The purpose of this is to address a question about reclassifying a numeric vector of ages into a character vector or factor vector of age classes. I simulate some ages and go through a few possible approaches. These approaches rely on the case_when() function from the dplyr package and fct_relevel() function from the forcats packages. Some additional base R is thrown in for the optional approaches. These include:

The final approach would be my preferred approach as it is concise and does not lose any readability.

Generate some age data

# set seed for random age generation
set.seed(717)
# make a vector of random but likely ages
sim_ages <- abs(floor(rnorm(100,30,30)))
# look at distribution
print(sim_ages)
  [1] 71 49 26 23 36 38 50 66 53  7 19 31  6 29 32 77  1 25 32 26  4 19 23
 [24] 26  9 63 35 15 71 13 40 38 53 88 31 71 26 14 37 23  2 35 22 48  0 30
 [47] 22 78  7 41 73 22 96  3 17 35 51 21 59 71 67 54 16 40 56 21 24 36  1
 [70] 51  8 79 18 37 26 41 54 42  4 38 55 10 18 54 42 28 13 12 22 36 48 41
 [93] 19 28  8 20  1 65 34 25
hist(sim_ages)

dplyr::case_when() Approach

The dplyr::case_when() function is a vectorized set of if ... ifelse statements. We’ll use it to categorize the ages into age categories (* note, I am in the “Old’ish” category, so I can be mean like that )

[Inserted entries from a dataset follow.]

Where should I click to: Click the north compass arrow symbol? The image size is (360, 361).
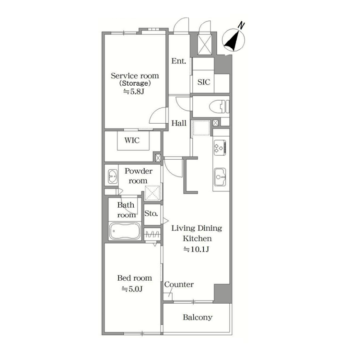pos(233,39)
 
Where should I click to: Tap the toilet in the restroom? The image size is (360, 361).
pos(219,106)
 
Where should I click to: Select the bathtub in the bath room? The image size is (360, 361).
pos(125,231)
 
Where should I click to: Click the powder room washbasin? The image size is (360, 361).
pos(112,176)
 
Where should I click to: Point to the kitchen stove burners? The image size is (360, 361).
pos(220,148)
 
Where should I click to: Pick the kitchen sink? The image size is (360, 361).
pos(220,177)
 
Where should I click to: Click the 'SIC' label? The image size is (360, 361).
pos(204,82)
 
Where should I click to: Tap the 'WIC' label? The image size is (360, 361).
pos(132,140)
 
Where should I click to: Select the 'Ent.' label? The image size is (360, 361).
pos(178,61)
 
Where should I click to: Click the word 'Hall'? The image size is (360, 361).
pos(179,123)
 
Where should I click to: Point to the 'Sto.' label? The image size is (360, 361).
pos(151,213)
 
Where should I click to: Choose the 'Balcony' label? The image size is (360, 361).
pos(197,317)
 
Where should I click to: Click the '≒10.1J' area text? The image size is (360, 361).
pos(196,249)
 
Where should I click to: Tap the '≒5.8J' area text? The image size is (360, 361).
pos(134,92)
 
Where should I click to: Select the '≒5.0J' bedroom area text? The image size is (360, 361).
pos(132,289)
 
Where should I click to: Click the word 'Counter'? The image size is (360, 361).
pos(179,284)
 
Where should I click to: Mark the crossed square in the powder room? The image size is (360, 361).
pos(152,193)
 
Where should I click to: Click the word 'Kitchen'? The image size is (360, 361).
pos(197,238)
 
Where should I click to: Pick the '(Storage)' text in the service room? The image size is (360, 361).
pos(135,83)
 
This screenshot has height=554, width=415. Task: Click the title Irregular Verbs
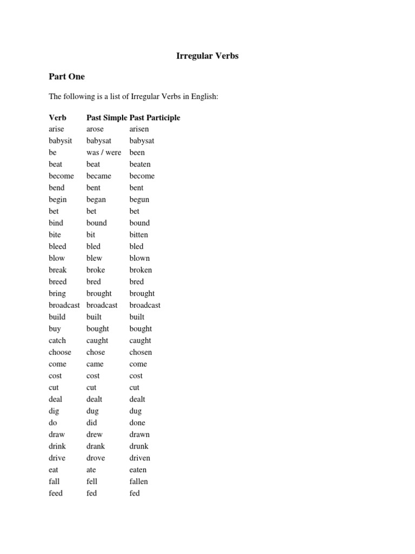pos(207,56)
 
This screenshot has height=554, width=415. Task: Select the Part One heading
pos(66,76)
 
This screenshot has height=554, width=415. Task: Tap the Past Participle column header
pos(155,117)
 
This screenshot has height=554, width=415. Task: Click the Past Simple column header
pos(107,117)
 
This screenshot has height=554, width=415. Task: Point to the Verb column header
pos(58,117)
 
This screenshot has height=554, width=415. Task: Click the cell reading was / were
pos(104,153)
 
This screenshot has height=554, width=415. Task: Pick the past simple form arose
pos(95,129)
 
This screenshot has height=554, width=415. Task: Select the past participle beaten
pos(140,164)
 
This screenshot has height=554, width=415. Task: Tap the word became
pos(99,176)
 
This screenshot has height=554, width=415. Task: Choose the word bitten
pos(138,235)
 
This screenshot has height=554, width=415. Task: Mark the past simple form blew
pos(94,258)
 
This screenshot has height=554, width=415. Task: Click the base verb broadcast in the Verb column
pos(64,305)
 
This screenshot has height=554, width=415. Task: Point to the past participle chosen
pos(140,352)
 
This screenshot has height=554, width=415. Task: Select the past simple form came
pos(95,364)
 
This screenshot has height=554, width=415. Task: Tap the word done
pos(137,423)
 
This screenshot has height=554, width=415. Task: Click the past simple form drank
pos(96,446)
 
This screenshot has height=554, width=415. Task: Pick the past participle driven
pos(140,458)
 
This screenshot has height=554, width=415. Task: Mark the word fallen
pos(138,482)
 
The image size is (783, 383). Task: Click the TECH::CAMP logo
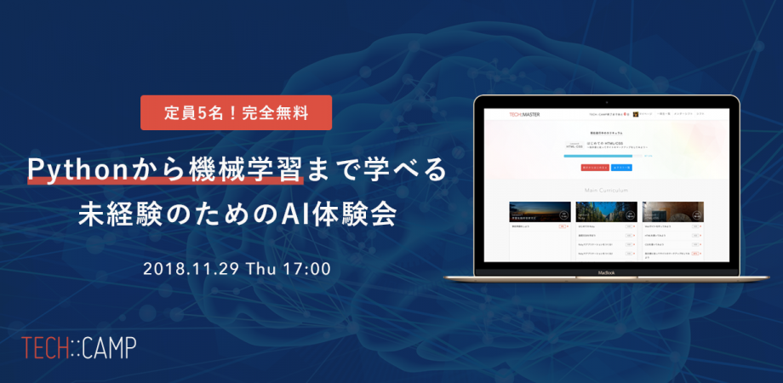[79, 347]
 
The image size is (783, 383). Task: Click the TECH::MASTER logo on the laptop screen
[524, 114]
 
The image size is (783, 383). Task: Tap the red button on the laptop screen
[589, 169]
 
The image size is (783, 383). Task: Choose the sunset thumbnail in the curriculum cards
[540, 212]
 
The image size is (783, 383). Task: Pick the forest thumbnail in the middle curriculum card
[607, 212]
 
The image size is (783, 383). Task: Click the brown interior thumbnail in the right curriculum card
[673, 212]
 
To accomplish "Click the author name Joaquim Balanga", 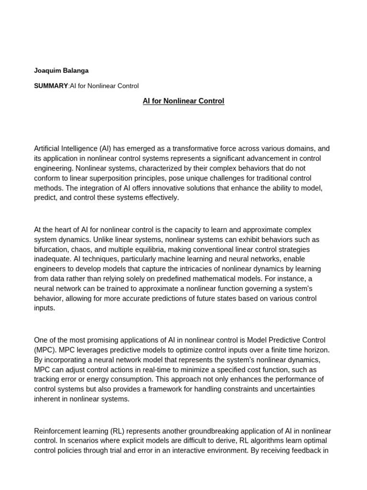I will pos(61,70).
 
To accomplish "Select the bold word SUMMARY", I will pos(51,86).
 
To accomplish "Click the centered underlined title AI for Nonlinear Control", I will pos(184,101).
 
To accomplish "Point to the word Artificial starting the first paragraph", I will pos(48,148).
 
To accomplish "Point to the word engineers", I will pos(50,269).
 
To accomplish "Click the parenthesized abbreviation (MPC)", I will pos(45,350).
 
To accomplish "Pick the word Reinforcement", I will pos(58,431).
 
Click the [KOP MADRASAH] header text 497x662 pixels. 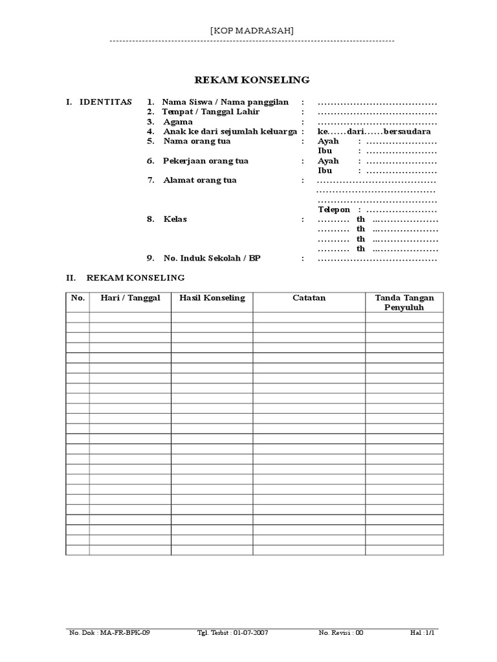click(252, 30)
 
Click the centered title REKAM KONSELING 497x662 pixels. click(252, 80)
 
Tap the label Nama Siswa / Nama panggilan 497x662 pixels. click(225, 102)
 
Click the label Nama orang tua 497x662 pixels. click(197, 141)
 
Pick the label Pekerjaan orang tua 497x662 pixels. click(206, 160)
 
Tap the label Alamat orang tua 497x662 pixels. click(199, 180)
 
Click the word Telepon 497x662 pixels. click(334, 209)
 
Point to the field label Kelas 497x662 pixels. click(175, 219)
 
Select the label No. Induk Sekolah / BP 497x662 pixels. click(215, 259)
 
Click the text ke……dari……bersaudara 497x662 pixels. click(374, 131)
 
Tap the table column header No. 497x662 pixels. click(78, 298)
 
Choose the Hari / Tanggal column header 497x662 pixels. click(130, 298)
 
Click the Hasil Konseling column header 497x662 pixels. click(212, 298)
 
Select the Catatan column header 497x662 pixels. click(309, 298)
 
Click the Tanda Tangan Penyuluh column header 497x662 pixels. click(404, 303)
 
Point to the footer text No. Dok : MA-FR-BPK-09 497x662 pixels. click(109, 633)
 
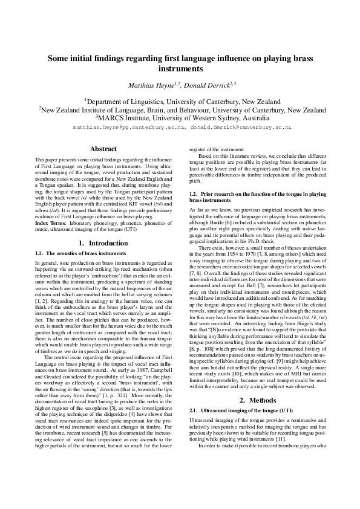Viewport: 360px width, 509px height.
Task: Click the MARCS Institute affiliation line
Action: click(180, 118)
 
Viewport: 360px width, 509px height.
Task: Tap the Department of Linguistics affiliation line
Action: click(180, 102)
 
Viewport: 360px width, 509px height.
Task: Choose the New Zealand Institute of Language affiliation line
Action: click(180, 110)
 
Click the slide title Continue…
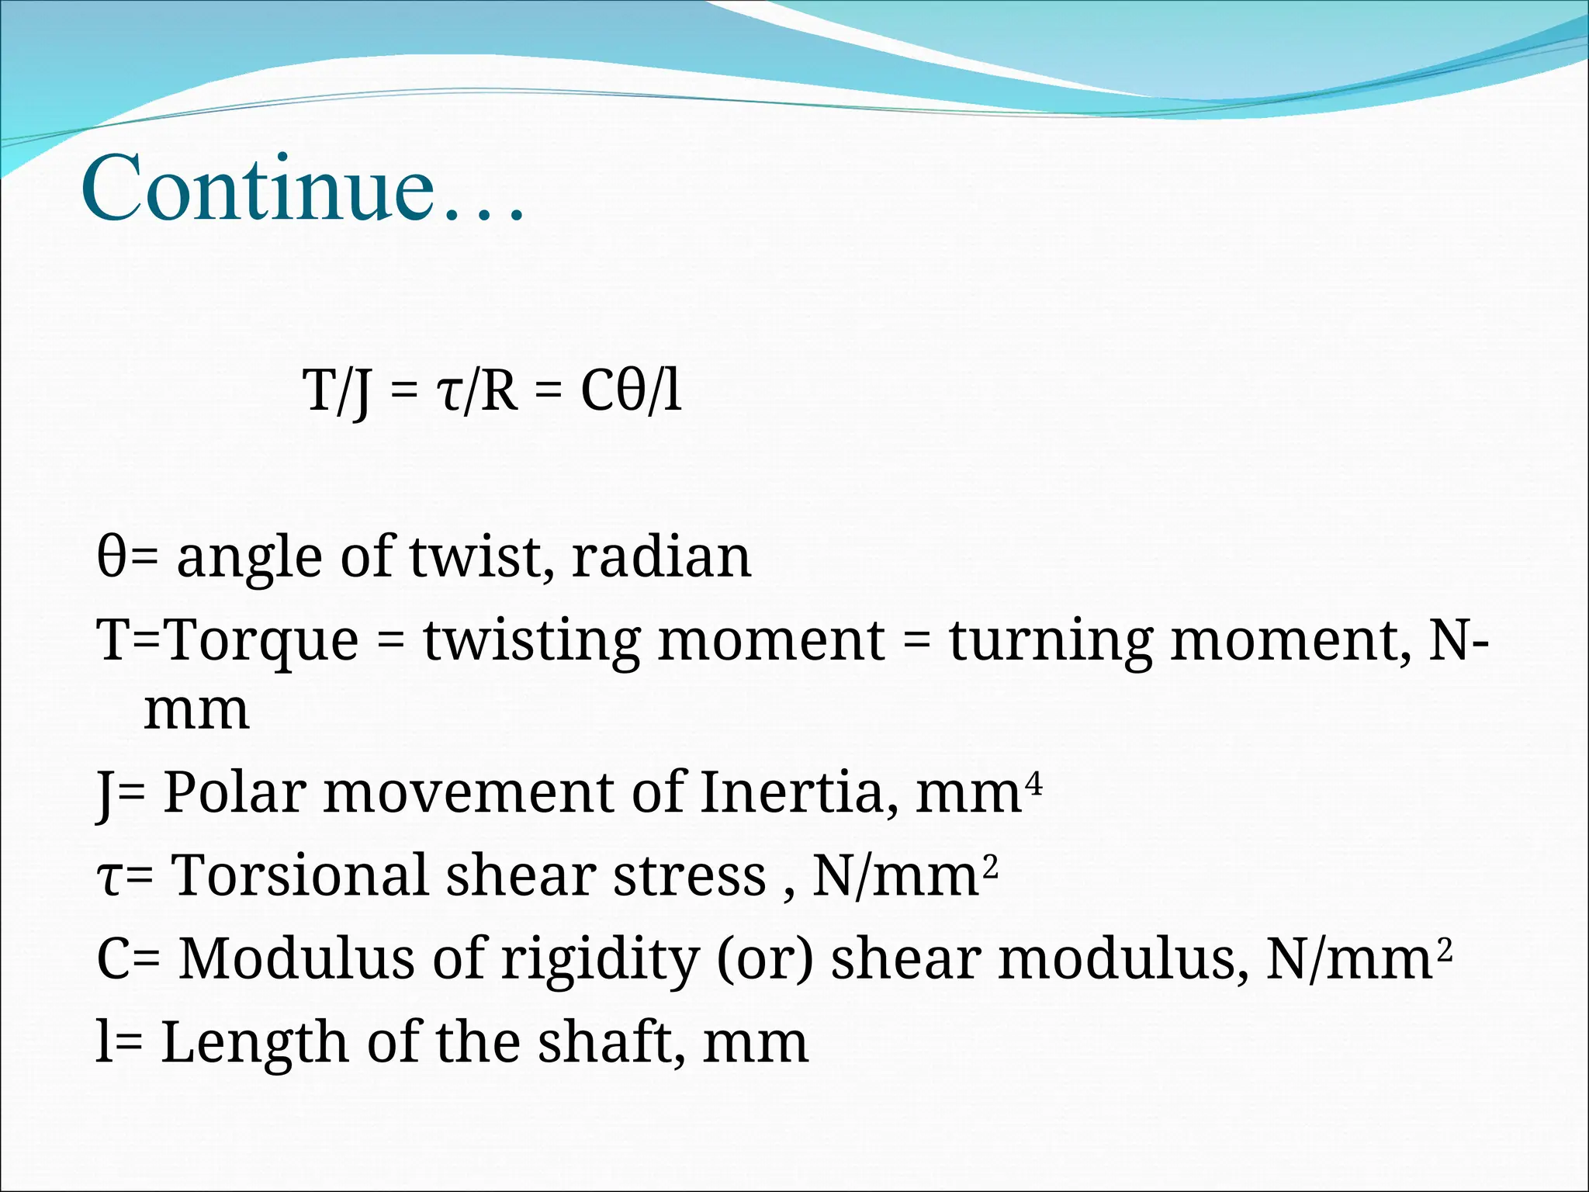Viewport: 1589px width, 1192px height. [x=303, y=189]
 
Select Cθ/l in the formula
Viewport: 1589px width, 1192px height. [x=631, y=390]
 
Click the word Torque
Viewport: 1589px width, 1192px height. [x=263, y=642]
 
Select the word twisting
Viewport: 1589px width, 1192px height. [x=531, y=642]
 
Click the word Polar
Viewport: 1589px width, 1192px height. [x=234, y=792]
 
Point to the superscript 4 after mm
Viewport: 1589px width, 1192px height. [x=1034, y=780]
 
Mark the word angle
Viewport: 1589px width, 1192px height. [x=249, y=559]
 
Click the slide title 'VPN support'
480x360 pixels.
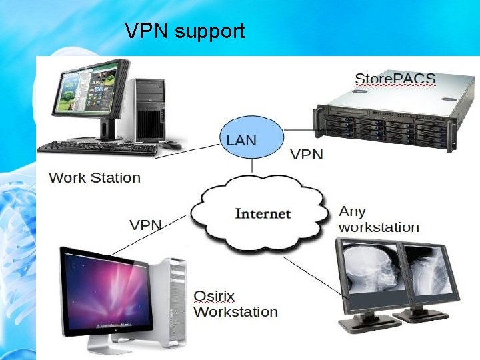185,31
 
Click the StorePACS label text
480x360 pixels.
395,79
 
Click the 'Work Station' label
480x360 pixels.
95,178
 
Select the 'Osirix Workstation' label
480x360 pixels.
235,304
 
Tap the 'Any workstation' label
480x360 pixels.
379,219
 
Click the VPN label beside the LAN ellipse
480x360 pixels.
307,155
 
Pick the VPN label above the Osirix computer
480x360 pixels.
145,225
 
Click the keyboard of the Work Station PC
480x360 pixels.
97,147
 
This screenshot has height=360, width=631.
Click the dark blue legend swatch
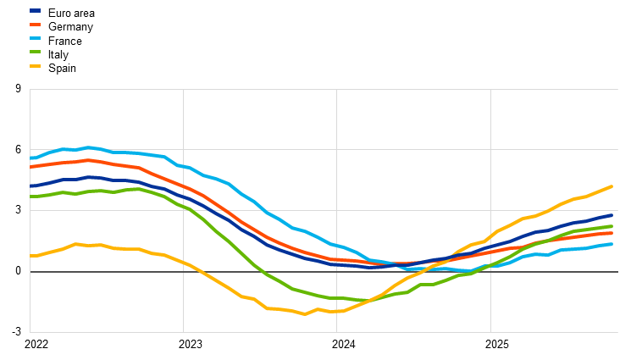coord(35,11)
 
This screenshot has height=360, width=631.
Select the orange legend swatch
coord(35,25)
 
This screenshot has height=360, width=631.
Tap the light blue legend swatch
coord(35,38)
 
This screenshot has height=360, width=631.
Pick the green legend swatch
coord(35,52)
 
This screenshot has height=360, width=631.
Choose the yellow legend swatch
coord(35,65)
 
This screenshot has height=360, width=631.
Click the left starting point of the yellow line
coord(30,256)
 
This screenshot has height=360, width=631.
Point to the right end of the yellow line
coord(612,186)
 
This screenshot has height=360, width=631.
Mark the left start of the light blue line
coord(30,158)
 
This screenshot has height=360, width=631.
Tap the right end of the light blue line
coord(612,244)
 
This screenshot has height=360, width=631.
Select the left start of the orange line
coord(30,167)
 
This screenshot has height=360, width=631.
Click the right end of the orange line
coord(612,233)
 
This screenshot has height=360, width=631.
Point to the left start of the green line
coord(30,197)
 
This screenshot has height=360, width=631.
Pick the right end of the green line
coord(612,226)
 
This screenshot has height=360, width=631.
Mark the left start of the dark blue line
coord(30,186)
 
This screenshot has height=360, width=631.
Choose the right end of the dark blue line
coord(612,215)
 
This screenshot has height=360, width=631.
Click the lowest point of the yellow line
coord(305,314)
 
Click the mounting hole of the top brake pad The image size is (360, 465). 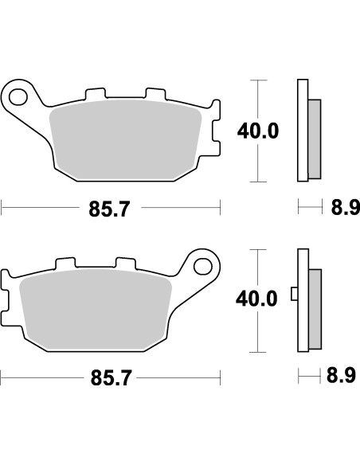(18, 98)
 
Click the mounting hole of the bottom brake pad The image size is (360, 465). (202, 266)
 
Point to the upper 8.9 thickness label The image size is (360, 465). (341, 209)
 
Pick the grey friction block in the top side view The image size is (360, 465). (315, 139)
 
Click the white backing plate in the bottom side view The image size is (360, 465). (302, 299)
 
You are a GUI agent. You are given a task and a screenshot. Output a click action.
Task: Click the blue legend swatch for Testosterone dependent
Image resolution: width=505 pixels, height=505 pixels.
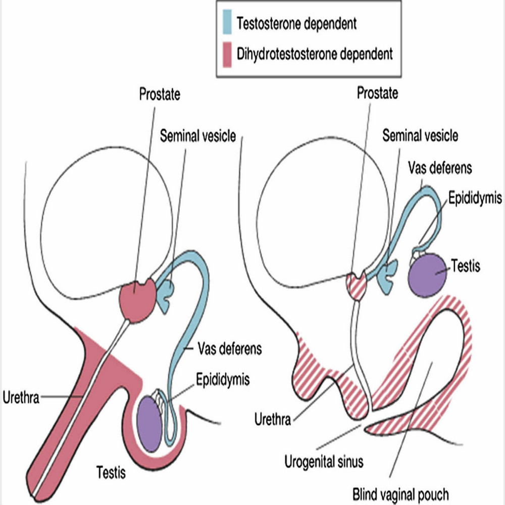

Note the > and <= to make open and close ends to the age ranges sets. Also note that any age less than 0 and greater than 125 (oldest person ever was 122.5 y.o.) will return NA. You could (should) set up catches for out of bounds data such as that somewhere in your analysis

As Character

First treating the output as a vector of characters since that seemed to be part of your question. But we will see in the plot that there are problems with this.

new_ages <- case_when(
  sim_ages >=  0 & sim_ages <= 3   ~ "Baby",
  sim_ages >  3 & sim_ages <= 5    ~ "Toddler",
  sim_ages >  5 & sim_ages <= 12   ~ "Kid",
  sim_ages >  12 & sim_ages <= 19  ~ "Teenager",
  sim_ages >  19 & sim_ages <= 30  ~ "Twenty something",
  sim_ages >  30 & sim_ages <= 65  ~ "Old'ish",
  sim_ages >  65 & sim_ages <= 90  ~ "Senior",
  sim_ages >  90 & sim_ages <= 125 ~ "Super Hero"
)
print(new_ages)
  [1] "Senior"           "Old'ish"          "Twenty something"
  [4] "Twenty something" "Old'ish"          "Old'ish"         
  [7] "Old'ish"          "Senior"           "Old'ish"         
 [10] "Kid"              "Teenager"         "Old'ish"         
 [13] "Kid"              "Twenty something" "Old'ish"         
 [16] "Senior"           "Baby"             "Twenty something"
 [19] "Old'ish"          "Twenty something" "Toddler"         
 [22] "Teenager"         "Twenty something" "Twenty something"
 [25] "Kid"              "Old'ish"          "Old'ish"         
 [28] "Teenager"         "Senior"           "Teenager"        
 [31] "Old'ish"          "Old'ish"          "Old'ish"         
 [34] "Senior"           "Old'ish"          "Senior"          
 [37] "Twenty something" "Teenager"         "Old'ish"         
 [40] "Twenty something" "Baby"             "Old'ish"         
 [43] "Twenty something" "Old'ish"          "Baby"            
 [46] "Twenty something" "Twenty something" "Senior"          
 [49] "Kid"              "Old'ish"          "Senior"          
 [52] "Twenty something" "Super Hero"       "Baby"            
 [55] "Teenager"         "Old'ish"          "Old'ish"         
 [58] "Twenty something" "Old'ish"          "Senior"          
 [61] "Senior"           "Old'ish"          "Teenager"        
 [64] "Old'ish"          "Old'ish"          "Twenty something"
 [67] "Twenty something" "Old'ish"          "Baby"            
 [70] "Old'ish"          "Kid"              "Senior"          
 [73] "Teenager"         "Old'ish"          "Twenty something"
 [76] "Old'ish"          "Old'ish"          "Old'ish"         
 [79] "Toddler"          "Old'ish"          "Old'ish"         
 [82] "Kid"              "Teenager"         "Old'ish"         
 [85] "Old'ish"          "Twenty something" "Teenager"        
 [88] "Kid"              "Twenty something" "Old'ish"         
 [91] "Old'ish"          "Old'ish"          "Teenager"        
 [94] "Twenty something" "Kid"              "Twenty something"
 [97] "Baby"             "Old'ish"          "Old'ish"         
[100] "Twenty something"

Preservce as character

convert character vector to a data.frame for plotting. I use stringsAsFactors = FALSE to conserve the character class of our data (as opposed to automatically converting to factor)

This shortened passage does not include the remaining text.